Anna Maria Luisa de’ Medici, the last of her line, never had a child, but she did have a tiny replica of one. Her plump-cheeked baby is still on display in the Palazzo Pitti in Florence. Its sleeping face is carved from pearl, and it slumbers under a rumpled blanket formed from a lumpy pearl.

Who’s looking after the baby? It has a family of sorts: a grim-faced fiddling mermaid, a comical soldier, an ostrich clutching a jewel in its talons. It’s a ragtag crew, but they have something in common: their limbs and heads sprout from pearl bodies. A trilobed pearl forms the mermaid’s bust; a cloven one, capped with tiny boots, acts as the soldier’s legs; the ostrich’s body is a pearly glob. This was Anna de’ Medici’s collection: a little menagerie of pearl monsters.

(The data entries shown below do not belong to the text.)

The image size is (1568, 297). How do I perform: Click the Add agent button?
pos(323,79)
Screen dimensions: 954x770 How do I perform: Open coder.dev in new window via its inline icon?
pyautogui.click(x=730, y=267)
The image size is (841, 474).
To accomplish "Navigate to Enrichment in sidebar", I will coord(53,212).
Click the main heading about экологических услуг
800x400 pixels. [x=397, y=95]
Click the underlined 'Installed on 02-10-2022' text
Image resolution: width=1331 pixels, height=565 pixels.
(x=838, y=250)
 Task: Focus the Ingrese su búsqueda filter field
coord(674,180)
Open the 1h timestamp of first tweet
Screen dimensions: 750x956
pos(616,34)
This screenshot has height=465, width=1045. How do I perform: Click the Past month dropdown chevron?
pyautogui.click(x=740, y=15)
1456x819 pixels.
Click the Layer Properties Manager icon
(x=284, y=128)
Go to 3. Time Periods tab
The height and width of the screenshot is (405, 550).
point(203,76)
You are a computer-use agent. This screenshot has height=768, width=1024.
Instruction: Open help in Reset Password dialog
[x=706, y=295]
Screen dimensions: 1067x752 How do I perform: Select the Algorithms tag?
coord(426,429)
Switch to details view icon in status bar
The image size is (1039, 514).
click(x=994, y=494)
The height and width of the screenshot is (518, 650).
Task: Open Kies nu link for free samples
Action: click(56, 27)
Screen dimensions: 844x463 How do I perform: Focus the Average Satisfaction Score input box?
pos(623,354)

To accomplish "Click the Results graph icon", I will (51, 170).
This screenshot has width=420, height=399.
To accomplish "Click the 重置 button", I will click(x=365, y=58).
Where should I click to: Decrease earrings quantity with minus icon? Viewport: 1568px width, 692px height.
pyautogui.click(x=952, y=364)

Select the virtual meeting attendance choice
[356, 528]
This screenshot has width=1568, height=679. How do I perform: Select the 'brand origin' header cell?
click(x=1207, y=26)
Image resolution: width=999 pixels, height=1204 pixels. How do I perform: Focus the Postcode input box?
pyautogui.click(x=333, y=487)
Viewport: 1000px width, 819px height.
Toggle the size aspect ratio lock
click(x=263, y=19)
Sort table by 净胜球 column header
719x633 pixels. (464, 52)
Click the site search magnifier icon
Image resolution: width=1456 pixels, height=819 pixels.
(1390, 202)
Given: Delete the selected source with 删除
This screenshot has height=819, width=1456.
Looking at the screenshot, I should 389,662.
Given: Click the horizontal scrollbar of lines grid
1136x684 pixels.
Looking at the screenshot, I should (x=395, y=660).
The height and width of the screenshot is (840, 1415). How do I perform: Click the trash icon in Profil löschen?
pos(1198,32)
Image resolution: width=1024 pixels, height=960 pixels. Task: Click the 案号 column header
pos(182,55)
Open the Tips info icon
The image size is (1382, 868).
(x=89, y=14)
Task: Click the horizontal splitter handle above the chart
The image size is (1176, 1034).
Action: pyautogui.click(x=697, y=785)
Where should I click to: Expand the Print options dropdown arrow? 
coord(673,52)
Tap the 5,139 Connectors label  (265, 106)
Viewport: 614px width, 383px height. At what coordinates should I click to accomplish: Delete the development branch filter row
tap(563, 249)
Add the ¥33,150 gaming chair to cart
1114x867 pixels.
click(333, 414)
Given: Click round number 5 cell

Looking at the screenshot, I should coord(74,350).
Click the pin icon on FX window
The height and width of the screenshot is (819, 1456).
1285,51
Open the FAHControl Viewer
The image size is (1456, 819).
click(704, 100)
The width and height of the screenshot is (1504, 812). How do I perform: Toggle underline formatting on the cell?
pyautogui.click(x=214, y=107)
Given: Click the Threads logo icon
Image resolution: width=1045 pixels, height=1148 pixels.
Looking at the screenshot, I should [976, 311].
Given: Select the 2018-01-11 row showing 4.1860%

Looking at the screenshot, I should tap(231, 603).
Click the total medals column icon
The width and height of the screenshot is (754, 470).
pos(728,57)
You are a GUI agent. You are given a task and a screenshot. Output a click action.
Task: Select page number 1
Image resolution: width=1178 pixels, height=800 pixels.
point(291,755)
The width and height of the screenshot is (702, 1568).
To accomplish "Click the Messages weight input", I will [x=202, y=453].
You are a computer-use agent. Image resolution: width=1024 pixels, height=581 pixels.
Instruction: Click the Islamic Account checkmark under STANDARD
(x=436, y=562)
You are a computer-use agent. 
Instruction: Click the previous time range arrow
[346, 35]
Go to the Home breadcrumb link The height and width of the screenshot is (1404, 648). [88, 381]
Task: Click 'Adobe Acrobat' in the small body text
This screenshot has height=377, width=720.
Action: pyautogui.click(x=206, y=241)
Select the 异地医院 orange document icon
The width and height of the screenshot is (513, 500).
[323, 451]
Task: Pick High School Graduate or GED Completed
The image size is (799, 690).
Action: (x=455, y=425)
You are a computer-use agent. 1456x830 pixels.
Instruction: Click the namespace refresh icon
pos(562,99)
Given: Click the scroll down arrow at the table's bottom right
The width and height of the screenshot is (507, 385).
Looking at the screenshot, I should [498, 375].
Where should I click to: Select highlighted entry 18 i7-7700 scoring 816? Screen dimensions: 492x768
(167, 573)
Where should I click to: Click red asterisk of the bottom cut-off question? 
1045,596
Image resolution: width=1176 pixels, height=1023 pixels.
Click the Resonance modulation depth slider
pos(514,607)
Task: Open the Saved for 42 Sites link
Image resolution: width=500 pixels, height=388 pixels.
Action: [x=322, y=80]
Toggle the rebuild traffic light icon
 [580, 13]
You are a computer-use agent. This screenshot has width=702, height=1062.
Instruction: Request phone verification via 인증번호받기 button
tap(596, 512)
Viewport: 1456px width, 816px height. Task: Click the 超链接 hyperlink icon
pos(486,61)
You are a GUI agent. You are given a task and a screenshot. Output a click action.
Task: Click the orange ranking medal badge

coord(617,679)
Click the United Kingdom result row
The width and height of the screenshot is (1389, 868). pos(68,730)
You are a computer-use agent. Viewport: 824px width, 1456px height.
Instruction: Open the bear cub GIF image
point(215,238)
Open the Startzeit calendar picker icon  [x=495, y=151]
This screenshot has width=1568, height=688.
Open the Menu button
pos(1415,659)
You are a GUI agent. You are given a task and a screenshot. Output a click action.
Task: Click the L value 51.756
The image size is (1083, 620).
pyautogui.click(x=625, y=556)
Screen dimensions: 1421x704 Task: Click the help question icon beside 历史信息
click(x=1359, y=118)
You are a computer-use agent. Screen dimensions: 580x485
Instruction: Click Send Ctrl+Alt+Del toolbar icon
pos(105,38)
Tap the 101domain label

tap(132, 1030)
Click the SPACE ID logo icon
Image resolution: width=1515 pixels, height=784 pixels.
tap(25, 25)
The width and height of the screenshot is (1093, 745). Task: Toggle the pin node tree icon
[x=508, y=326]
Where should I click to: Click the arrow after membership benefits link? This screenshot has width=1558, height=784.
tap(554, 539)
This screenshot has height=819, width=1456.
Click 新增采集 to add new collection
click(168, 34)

There’s a specific term for these irregular pearls: “baroque,” from the Portuguese barroco. These pearls were baroque before anyone thought to apply the term to the music of Bach and Vivaldi, the sensuous paintings of Caravaggio and Rubens, or lavish cathedral architecture. Even today we use “baroque” to signify all things lavish, florid, and grotesque. For that, we have misshapen pearls to thank.

Irregular pearls like these ones served as three-dimensional Rorschach tests for sixteenth- and seventeenth- century jewelers. In the jeweler’s hands, the warty surface of the pearl could become a swan’s downy stomach, an expanse of rocky ground, or Hercules’ muscular back. What makes these pieces so delightful is that, no matter how ingenious the figure around it, the pearl in the center can never be perfectly integrated. It shines out, fleshy and bulbous, giving even the loveliest pieces of jewelry a diseased quality.